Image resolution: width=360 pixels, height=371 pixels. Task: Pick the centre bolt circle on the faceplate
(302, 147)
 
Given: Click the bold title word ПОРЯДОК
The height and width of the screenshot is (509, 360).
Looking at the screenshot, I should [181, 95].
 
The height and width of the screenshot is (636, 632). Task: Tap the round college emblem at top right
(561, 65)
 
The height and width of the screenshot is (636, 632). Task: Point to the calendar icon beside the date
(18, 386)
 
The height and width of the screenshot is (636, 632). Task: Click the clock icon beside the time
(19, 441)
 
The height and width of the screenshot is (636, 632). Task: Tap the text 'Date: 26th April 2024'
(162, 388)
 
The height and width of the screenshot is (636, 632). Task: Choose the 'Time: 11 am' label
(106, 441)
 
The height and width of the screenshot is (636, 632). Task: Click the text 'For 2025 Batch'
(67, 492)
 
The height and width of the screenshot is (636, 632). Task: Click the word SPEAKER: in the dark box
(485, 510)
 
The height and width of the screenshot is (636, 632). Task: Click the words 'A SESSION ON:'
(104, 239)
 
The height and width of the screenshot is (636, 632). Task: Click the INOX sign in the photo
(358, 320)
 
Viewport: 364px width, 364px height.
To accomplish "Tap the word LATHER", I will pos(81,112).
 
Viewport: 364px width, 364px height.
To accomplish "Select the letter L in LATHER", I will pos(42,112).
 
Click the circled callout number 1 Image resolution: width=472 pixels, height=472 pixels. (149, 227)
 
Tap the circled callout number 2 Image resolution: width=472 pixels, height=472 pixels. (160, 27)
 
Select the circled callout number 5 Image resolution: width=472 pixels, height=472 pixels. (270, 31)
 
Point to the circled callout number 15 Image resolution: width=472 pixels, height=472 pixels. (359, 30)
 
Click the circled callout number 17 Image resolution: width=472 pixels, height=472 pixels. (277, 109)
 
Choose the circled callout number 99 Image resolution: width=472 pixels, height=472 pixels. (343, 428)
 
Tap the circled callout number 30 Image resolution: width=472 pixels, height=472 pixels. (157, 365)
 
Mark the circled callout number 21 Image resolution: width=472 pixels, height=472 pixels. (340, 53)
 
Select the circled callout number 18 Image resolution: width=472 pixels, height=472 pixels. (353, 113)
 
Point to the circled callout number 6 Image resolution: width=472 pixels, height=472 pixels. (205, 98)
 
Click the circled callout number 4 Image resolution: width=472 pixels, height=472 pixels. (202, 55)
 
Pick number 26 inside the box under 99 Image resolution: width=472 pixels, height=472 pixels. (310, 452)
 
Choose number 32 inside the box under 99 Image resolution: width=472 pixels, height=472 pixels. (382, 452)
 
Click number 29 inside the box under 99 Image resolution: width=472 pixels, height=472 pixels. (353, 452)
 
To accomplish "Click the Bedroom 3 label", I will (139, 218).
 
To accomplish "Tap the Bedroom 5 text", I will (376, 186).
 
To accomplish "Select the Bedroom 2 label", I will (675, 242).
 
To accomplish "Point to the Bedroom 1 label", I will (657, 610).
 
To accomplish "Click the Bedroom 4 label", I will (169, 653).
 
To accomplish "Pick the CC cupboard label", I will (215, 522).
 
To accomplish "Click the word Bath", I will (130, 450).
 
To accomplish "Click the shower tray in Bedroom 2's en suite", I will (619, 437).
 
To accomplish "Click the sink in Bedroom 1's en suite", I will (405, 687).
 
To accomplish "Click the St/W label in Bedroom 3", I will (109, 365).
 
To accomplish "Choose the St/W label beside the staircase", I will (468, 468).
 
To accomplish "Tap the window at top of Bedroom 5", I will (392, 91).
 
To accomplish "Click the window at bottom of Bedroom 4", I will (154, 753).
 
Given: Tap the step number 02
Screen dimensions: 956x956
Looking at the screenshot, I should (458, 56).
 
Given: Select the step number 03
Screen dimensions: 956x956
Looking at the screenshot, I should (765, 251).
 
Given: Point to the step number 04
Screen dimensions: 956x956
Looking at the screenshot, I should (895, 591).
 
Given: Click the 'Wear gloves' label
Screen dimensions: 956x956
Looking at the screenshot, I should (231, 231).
.....
■ PROBLEM DETAILS ■
Copy the data above line for line, without any changes.

■ SOLVED EXERCISE ■
Image resolution: width=360 pixels, height=371 pixels. Task: Pick the centre bolt circle on the faceplate
(302, 147)
 
Given: Click the bold title word ПОРЯДОК
The height and width of the screenshot is (509, 360).
Looking at the screenshot, I should [181, 95].
 
The height and width of the screenshot is (636, 632). Task: Tap the round college emblem at top right
(561, 65)
 
The height and width of the screenshot is (636, 632). Task: Point to the calendar icon beside the date
(18, 386)
 
The height and width of the screenshot is (636, 632). Task: Click the clock icon beside the time
(19, 441)
 
The height and width of the screenshot is (636, 632). Task: Tap the text 'Date: 26th April 2024'
(162, 388)
 
The height and width of the screenshot is (636, 632). Task: Choose the 'Time: 11 am' label
(106, 441)
 
The height and width of the screenshot is (636, 632). Task: Click the text 'For 2025 Batch'
(67, 492)
 
The height and width of the screenshot is (636, 632). Task: Click the word SPEAKER: in the dark box
(485, 510)
 
The height and width of the screenshot is (636, 632). Task: Click the words 'A SESSION ON:'
(104, 239)
 
The height and width of the screenshot is (636, 632). Task: Click the INOX sign in the photo
(358, 320)
 
Viewport: 364px width, 364px height.
To accomplish "Tap the word LATHER", I will pos(81,112).
 
Viewport: 364px width, 364px height.
To accomplish "Select the letter L in LATHER", I will pos(42,112).
 
Click the circled callout number 1 Image resolution: width=472 pixels, height=472 pixels. (149, 227)
 
Tap the circled callout number 2 Image resolution: width=472 pixels, height=472 pixels. (160, 27)
 
Select the circled callout number 5 Image resolution: width=472 pixels, height=472 pixels. (270, 31)
 
Point to the circled callout number 15 Image resolution: width=472 pixels, height=472 pixels. (359, 30)
 
Click the circled callout number 17 Image resolution: width=472 pixels, height=472 pixels. (277, 109)
 
Choose the circled callout number 99 Image resolution: width=472 pixels, height=472 pixels. (343, 428)
 
Tap the circled callout number 30 Image resolution: width=472 pixels, height=472 pixels. (157, 365)
 
Mark the circled callout number 21 Image resolution: width=472 pixels, height=472 pixels. (340, 53)
 
Select the circled callout number 18 Image resolution: width=472 pixels, height=472 pixels. (353, 113)
 
Point to the circled callout number 6 Image resolution: width=472 pixels, height=472 pixels. (205, 98)
 
Click the circled callout number 4 Image resolution: width=472 pixels, height=472 pixels. (202, 55)
 
Pick number 26 inside the box under 99 Image resolution: width=472 pixels, height=472 pixels. (310, 452)
 
Choose number 32 inside the box under 99 Image resolution: width=472 pixels, height=472 pixels. (382, 452)
 
Click number 29 inside the box under 99 Image resolution: width=472 pixels, height=472 pixels. (353, 452)
 
To accomplish "Click the Bedroom 3 label", I will (139, 218).
 
To accomplish "Tap the Bedroom 5 text", I will (376, 186).
 
To accomplish "Select the Bedroom 2 label", I will (675, 242).
 
To accomplish "Point to the Bedroom 1 label", I will (657, 610).
 
To accomplish "Click the Bedroom 4 label", I will (169, 653).
 
To accomplish "Pick the CC cupboard label", I will (215, 522).
 
To accomplish "Click the word Bath", I will (130, 450).
 
To accomplish "Click the shower tray in Bedroom 2's en suite", I will (619, 437).
 
To accomplish "Click the sink in Bedroom 1's en suite", I will (405, 687).
 
To accomplish "Click the St/W label in Bedroom 3", I will (109, 365).
 
To accomplish "Choose the St/W label beside the staircase", I will (468, 468).
 
To accomplish "Tap the window at top of Bedroom 5", I will (392, 91).
 
To accomplish "Click the window at bottom of Bedroom 4", I will (154, 753).
 
Given: Tap the step number 02
Screen dimensions: 956x956
Looking at the screenshot, I should (458, 56).
 
Given: Select the step number 03
Screen dimensions: 956x956
Looking at the screenshot, I should (765, 251).
 
Given: Point to the step number 04
Screen dimensions: 956x956
Looking at the screenshot, I should (895, 591).
 
Given: Click the 'Wear gloves' label
Screen dimensions: 956x956
Looking at the screenshot, I should (231, 231).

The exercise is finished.